WHAT THE EXERCISE ASKS: Reproduce word for word every line from the one containing "Instruction: Open the" to the final line of the data below; omit the pictures.

SOURCE INFORMATION:
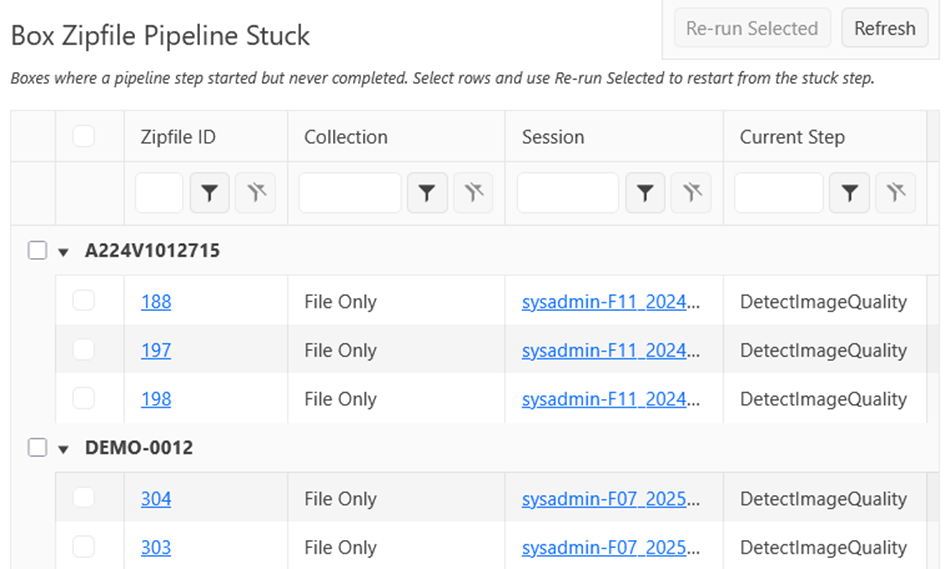Sort by the Current Step column header
The height and width of the screenshot is (569, 945).
pyautogui.click(x=792, y=137)
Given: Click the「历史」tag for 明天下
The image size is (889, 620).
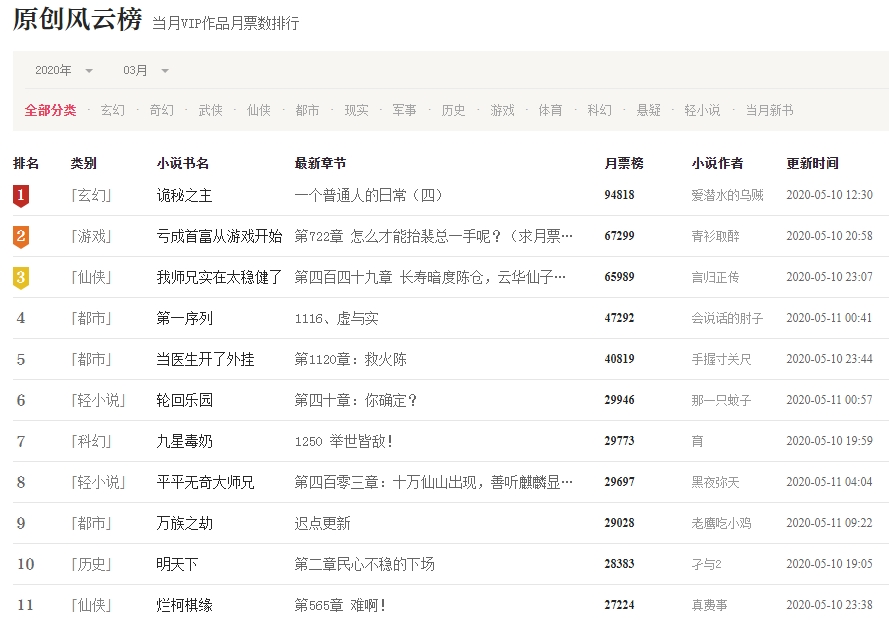Looking at the screenshot, I should pos(91,565).
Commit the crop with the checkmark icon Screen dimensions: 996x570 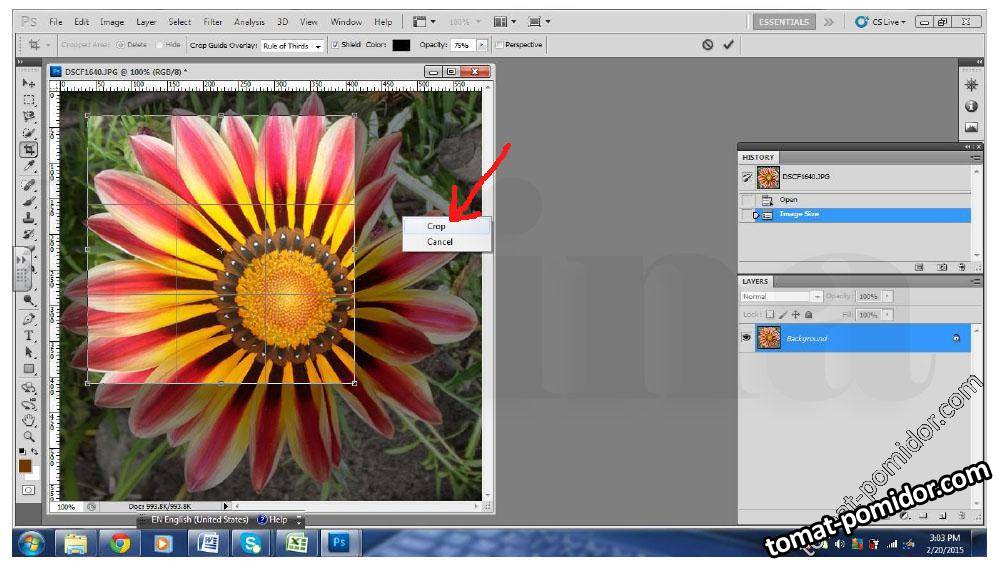click(x=728, y=45)
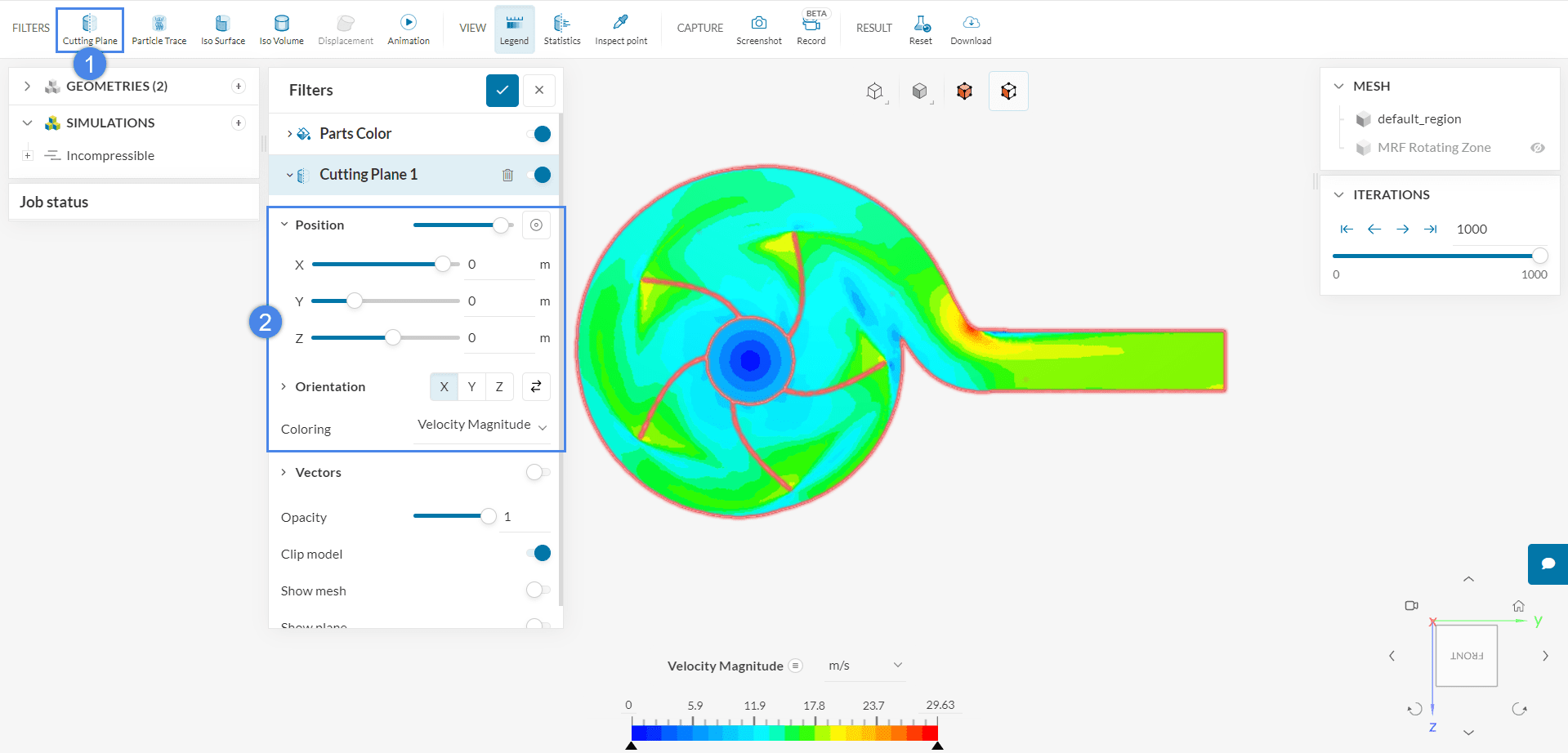Disable the Clip model switch
Image resolution: width=1568 pixels, height=753 pixels.
(x=538, y=554)
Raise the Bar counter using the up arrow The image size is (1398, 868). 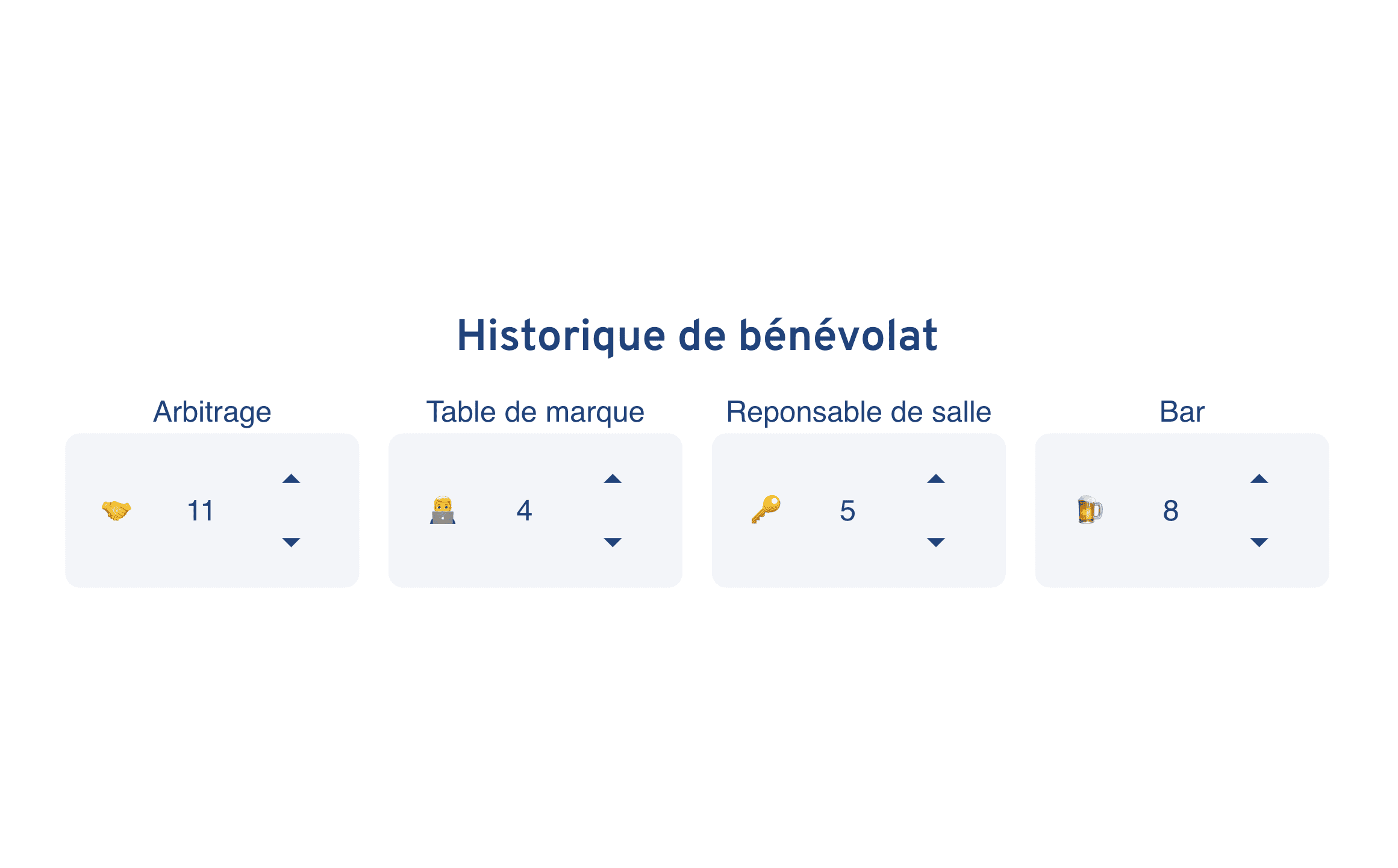coord(1259,479)
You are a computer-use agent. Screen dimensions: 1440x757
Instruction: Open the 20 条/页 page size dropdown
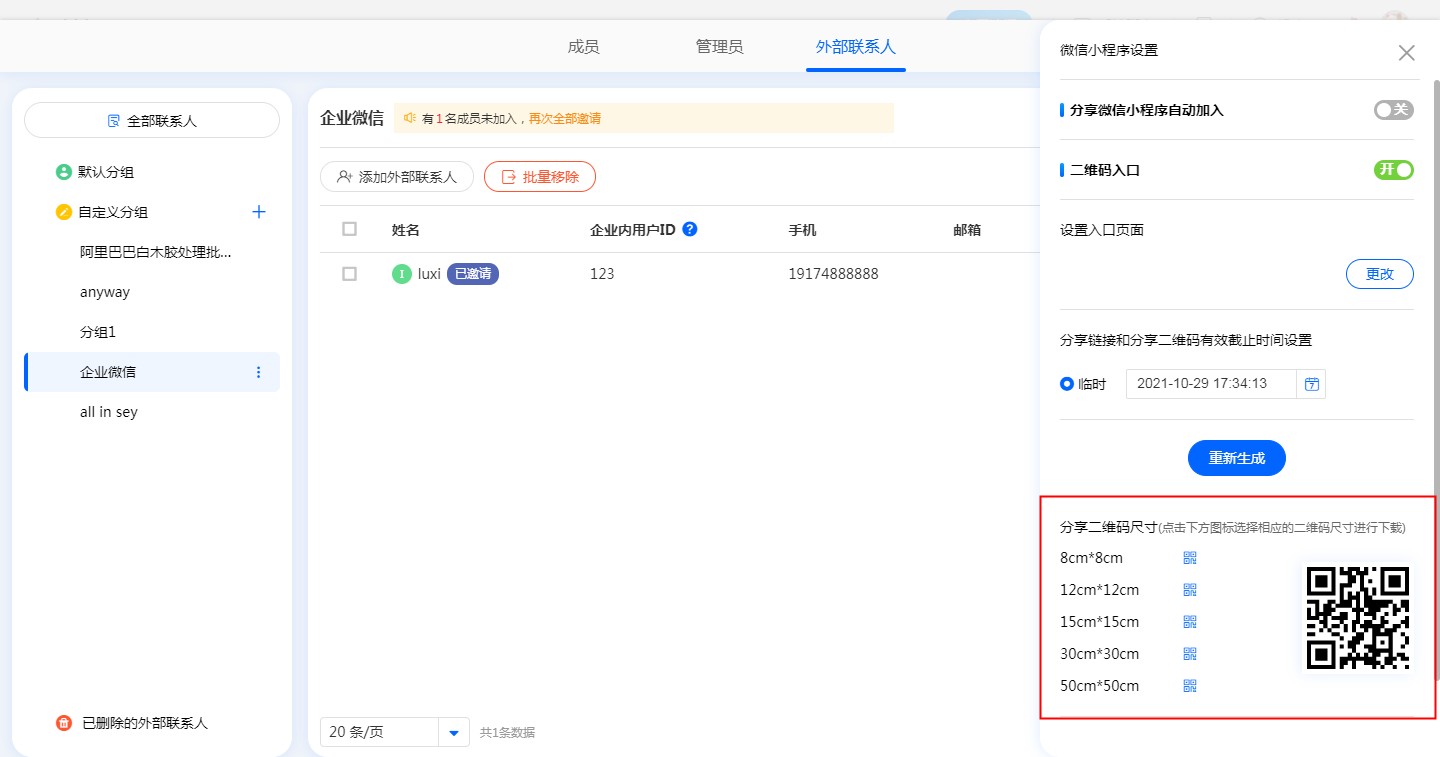[x=453, y=732]
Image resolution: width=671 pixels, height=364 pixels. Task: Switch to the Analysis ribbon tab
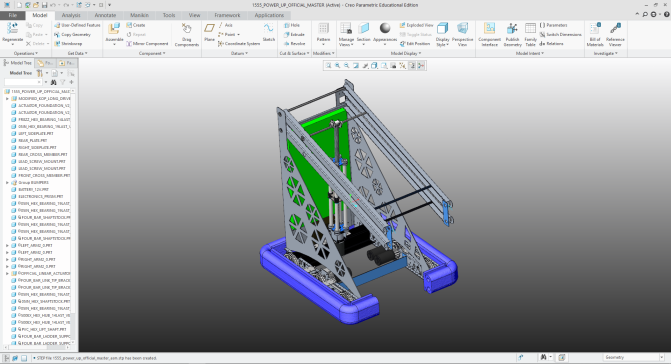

ANSWER BOX:
Instruction: Open the 20 条/页 page size dropdown
[x=453, y=732]
Image resolution: width=671 pixels, height=364 pixels. Task: Switch to the Analysis ribbon tab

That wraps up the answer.